Wednesday, November 29, 2006

Indonesia's Bono vs. the Islamists

Daveed Gartenstein-Ross recently published a fascinating article for the Weekly Standard on how Indonesia's top pop star has taken a stand against the spread of radical Islamism in his country:

A ROCK STAR WOULD BE the last person one might expect to address a major defense policy conference. Yet the National Homeland Defense Foundation Symposium, held on October 3 in Colorado Springs, welcomed such a guest: thirty-four-year-old Ahmad Dhani.

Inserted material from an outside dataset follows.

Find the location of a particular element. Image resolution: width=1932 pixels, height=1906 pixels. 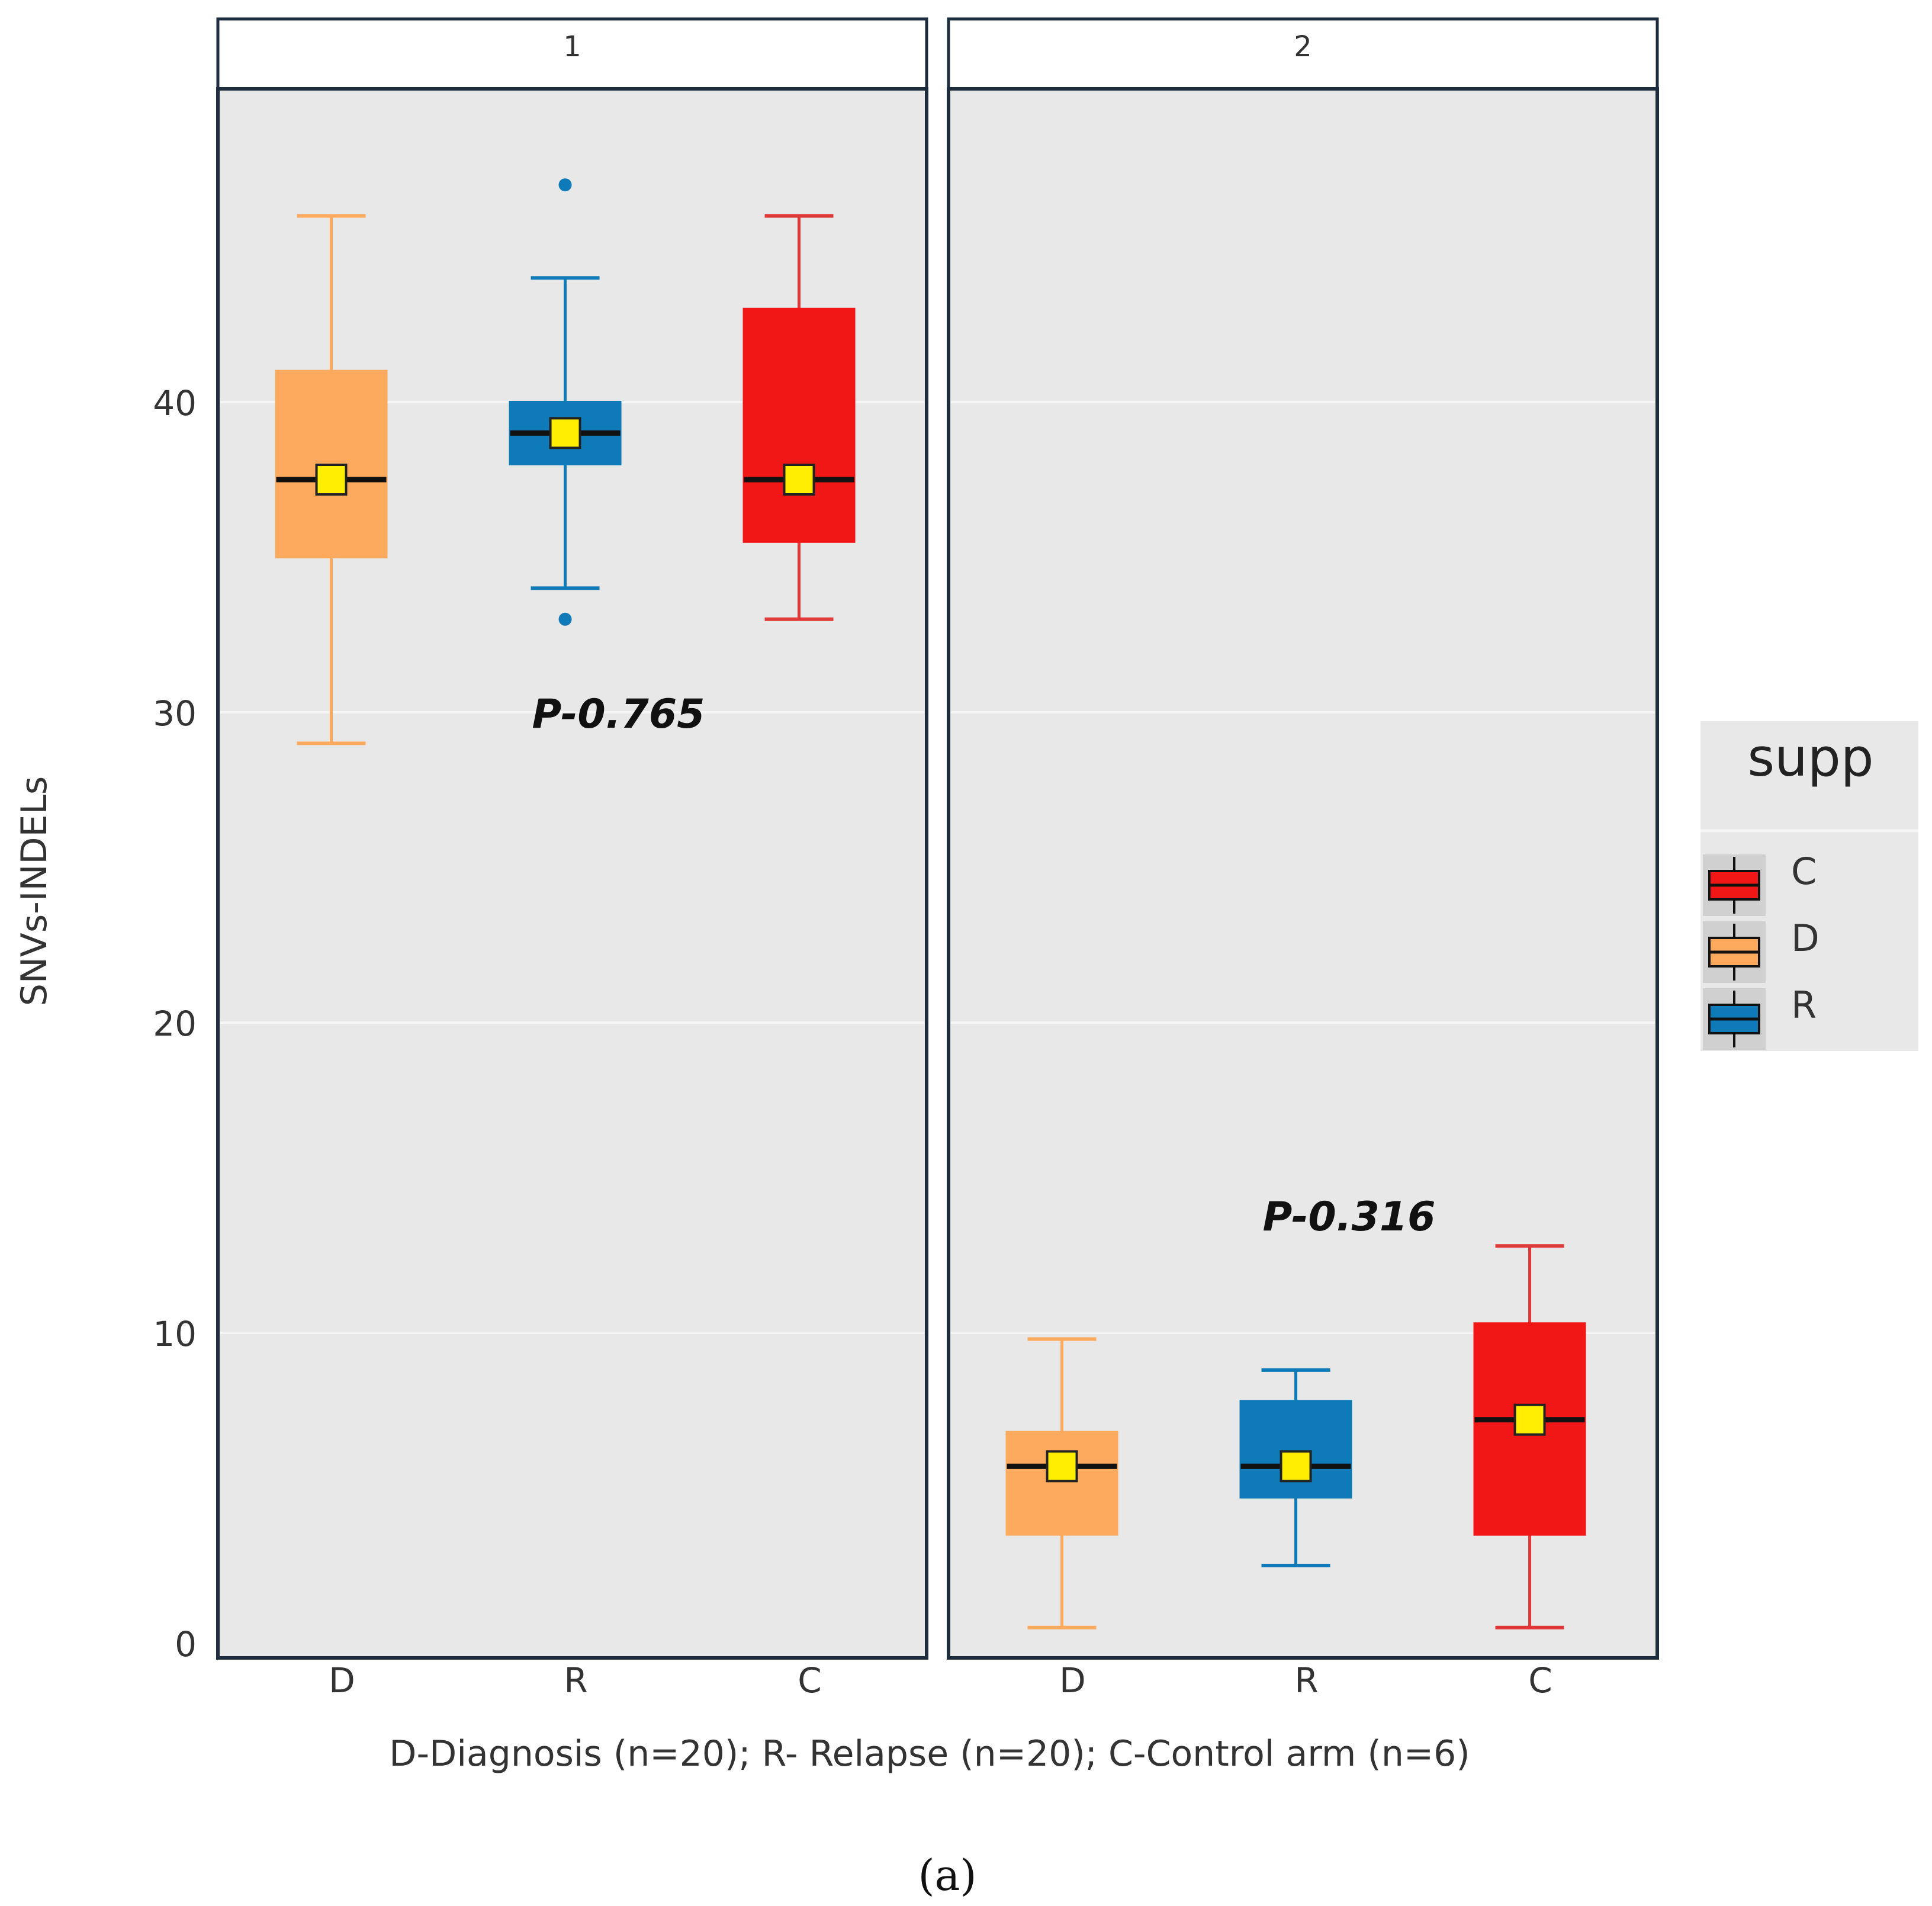

y-tick-label: 0 is located at coordinates (186, 1644).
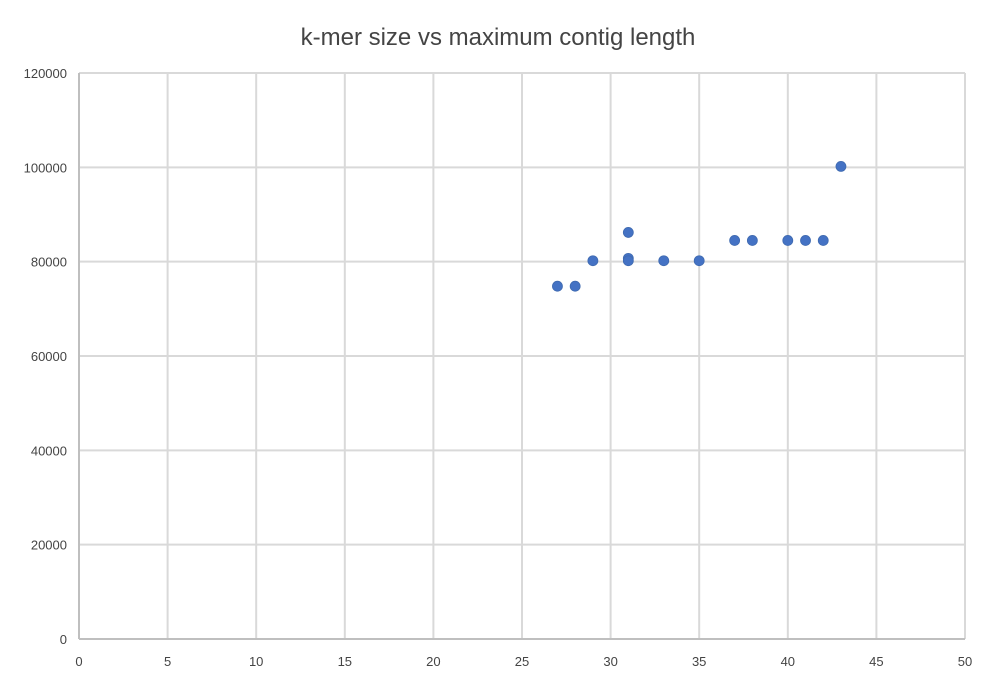 The height and width of the screenshot is (682, 996). I want to click on x-tick-label: 50, so click(965, 662).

Dhani is nothing short of a superstar in his native Indonesia, where he performs to sold-out crowds with his band Dewa 19, and where his music has defined a generation of young Indonesians. Frequently compared to U2 frontman Bono, Dhani and his band's music took a political turn two years ago. Since dictator Suharto was ousted from power in 1998, the country has been engaged in a high-stakes "culture war": Islamic political movements have been able to operate more freely, and extremist groups like Hizb ut-Tahrir and the Islamic Defenders Front have been pushing for the adoption of sharia law. Indonesia has been plagued by major terror attacks in Jakarta and Bali, and by religious and communal violence, such as clashes between Muslims and Christians in early 1999. Dhani and his group, like many urbanites, were alarmed by these developments. They decided to use their music to respond to the hateful ideology that has been seducing so many Indonesian youths.